▶ **What you have to do**
Leave out pictures; repeat exactly the lines from the "Where should I click to: Click the word" line through the last of the data below.

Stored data
▼

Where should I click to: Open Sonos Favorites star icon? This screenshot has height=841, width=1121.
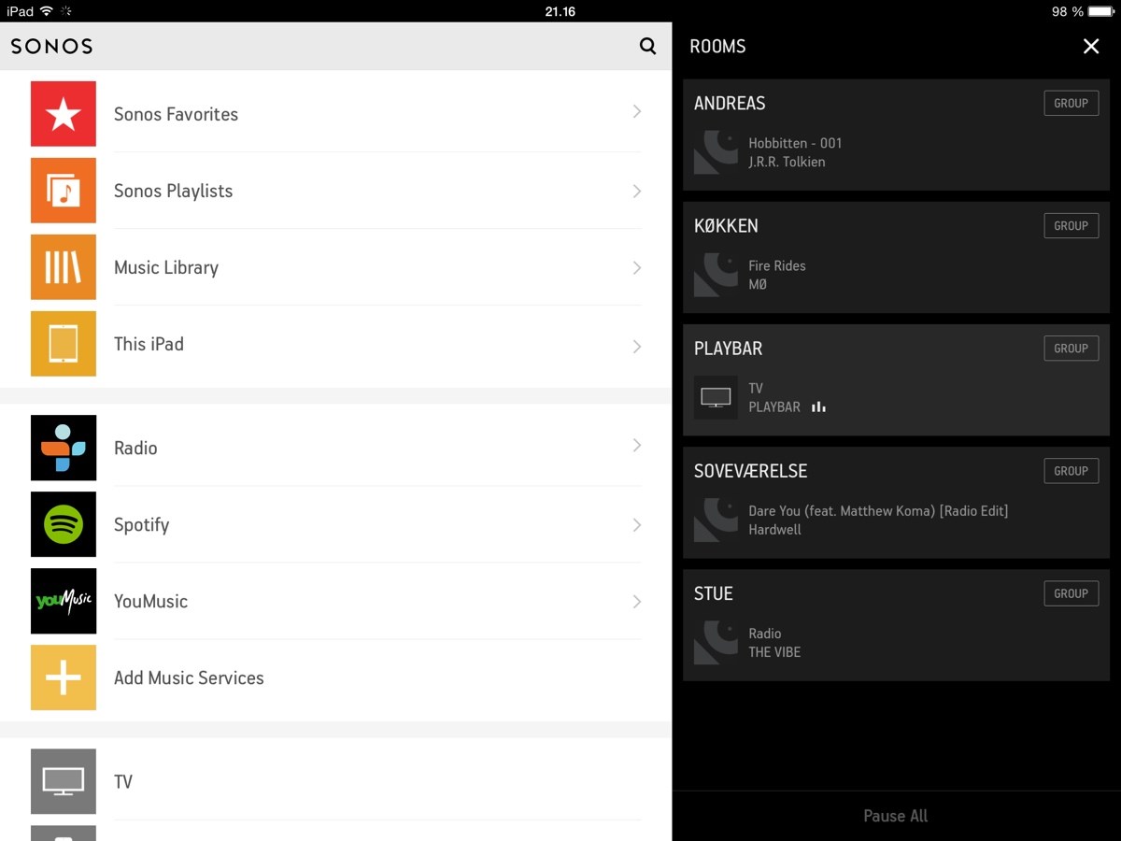[x=64, y=114]
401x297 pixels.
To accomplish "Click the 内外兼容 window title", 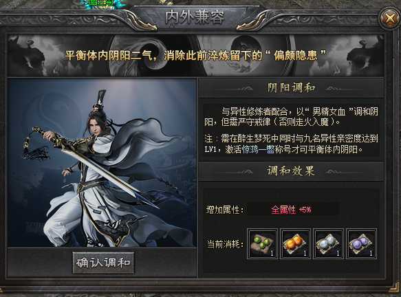I will 195,17.
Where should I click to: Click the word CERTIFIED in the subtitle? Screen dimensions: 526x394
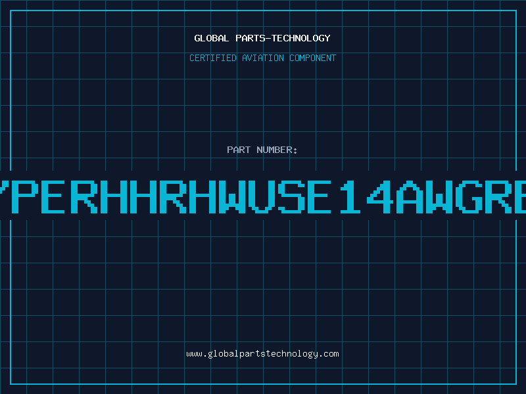click(x=213, y=58)
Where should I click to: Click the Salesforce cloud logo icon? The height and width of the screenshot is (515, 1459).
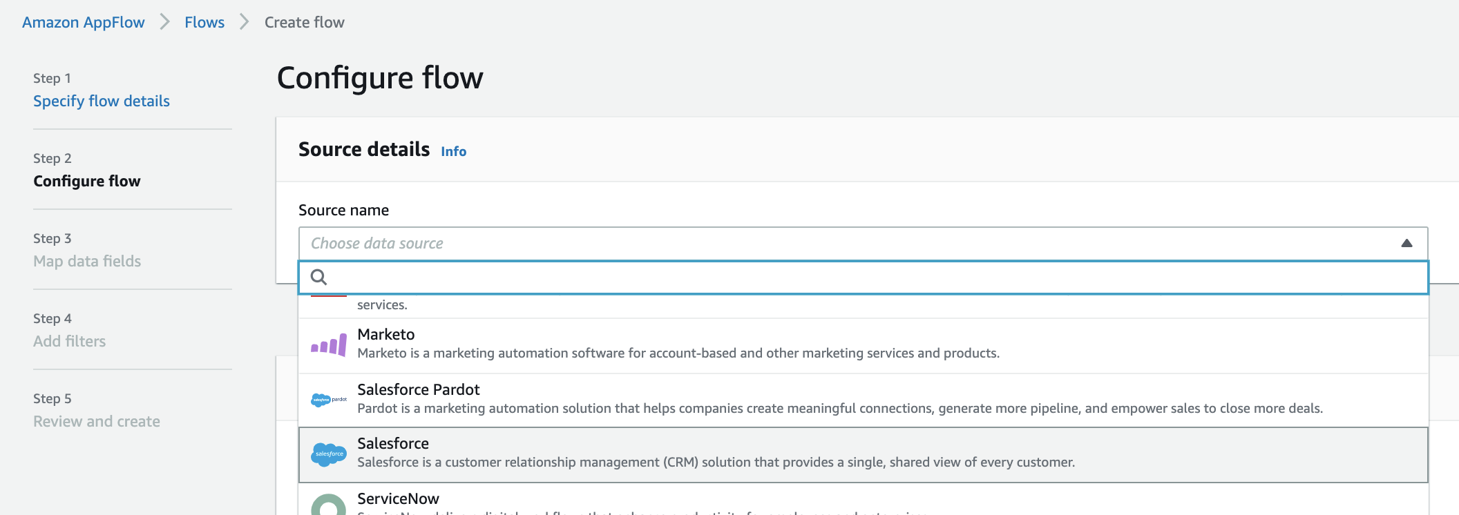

▲

▶ **Result**
Where should I click to: Click the word CERTIFIED in the subtitle? Screen dimensions: 526x394
click(x=213, y=58)
Where should I click to: Click the Salesforce cloud logo icon? The height and width of the screenshot is (515, 1459).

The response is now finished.